#### [WHAT NEEDS TO BE DONE]
Please list all lines of the material below in which the string "This" occurs.

#### [DATA SHOWN]
+++

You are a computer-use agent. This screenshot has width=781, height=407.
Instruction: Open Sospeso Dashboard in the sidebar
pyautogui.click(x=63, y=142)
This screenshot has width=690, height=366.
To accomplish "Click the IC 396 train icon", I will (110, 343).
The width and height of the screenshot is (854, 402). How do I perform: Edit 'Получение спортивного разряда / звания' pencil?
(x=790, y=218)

+++

#### [PROBLEM SOLUTION]
You are a computer-use agent. This screenshot has width=781, height=407.
This screenshot has width=690, height=366.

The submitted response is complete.